The key takeaway from this paper is that Skim uses offline profiling of websites to enable a fast speculative path for many web agent tasks, delivering 1.9 times lower cost and 33 percent less latency without hurting accuracy on the tested setups. What is new here is the specific framework: an offline profiler that extracts templates for URLs and answers, a lightweight verifier to gate the output, and a cascade to the full agent that reuses the fast path's final URL to keep trajectory progress. This is more than a simple extension of ReAct-style agents. The work does well in its evaluation. It pairs the method with three backbone agents on standard benchmarks and reports consistent median gains. The zero accuracy loss claim is notable if the measurement is robust. Where it is softer is in the load-bearing assumption about stable patterns on purpose-built sites. If queries of the same type have more variation than the profiler accounts for, the verifier will reject more often. That would push more work to the full agent and reduce the reported speedups. The paper would be stronger with numbers on how many queries match the templates and what query diversity was used in testing. This is for researchers and engineers building web agents who want to cut down on expensive model calls and browser renders. A reader focused on practical deployment and scaling would find value in the optimization approach. The paper shows clear thinking on the problem and enough experimental grounding to deserve serious referee time. I recommend accepting it for peer review, with the expectation that reviewers will probe the robustness of the offline profiling step.

Referee Report

2 major / 0 minor

Summary. The paper introduces Skim, a speculative execution framework for web agents that exploits stable URL patterns, answer formats, and task-to-trajectory mappings on purpose-built websites. An offline profiler extracts reusable templates per site; at runtime a query is matched to a template, a destination URL is synthesized, and the answer is extracted with a small model. A lightweight verifier gates the fast-path output; misses cascade to the full agent (warm-started from the fast-path URL). Across standard web-agent benchmarks with three backbone agents (WebVoyager, AgentOccam, BrowserUse), the method is reported to reduce median per-task cost by 1.9× and latency by 33.4% with no accuracy loss.
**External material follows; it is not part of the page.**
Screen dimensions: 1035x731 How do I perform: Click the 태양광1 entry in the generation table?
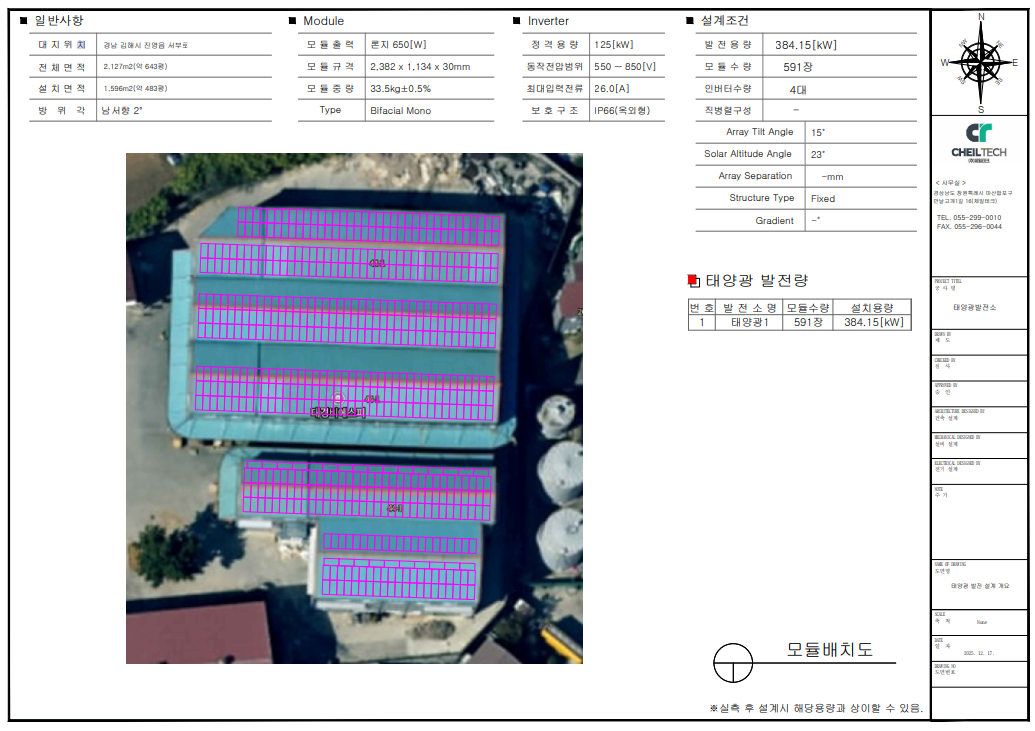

Significance. If the empirical claims hold under rigorous controls, Skim would demonstrate a practical way to amortize the dominant costs of frontier-model inference and browser rendering in web agents by exploiting site-specific predictability. The combination of offline profiling, lightweight verification, and warm-started fallback is a concrete instance of speculative execution applied to agent trajectories and could influence efficiency techniques in other long-horizon agent settings.

major comments (2)

Abstract: the central claim of 'no accuracy loss' is load-bearing for the performance results, yet the manuscript supplies no description of the accuracy metric, how it was computed across the three agents, the number of tasks or query variants per site, or any statistical significance testing; without these controls the zero-loss statement cannot be evaluated.
The load-bearing assumption that purpose-built sites exhibit stable URL patterns and task-to-trajectory mappings reusable across query variations is stated in the abstract but is not accompanied by quantitative evidence (template coverage, match rate, or number of distinct query variants used to build each profile); if match rates are low the reported median gains would be eroded by frequent fallbacks.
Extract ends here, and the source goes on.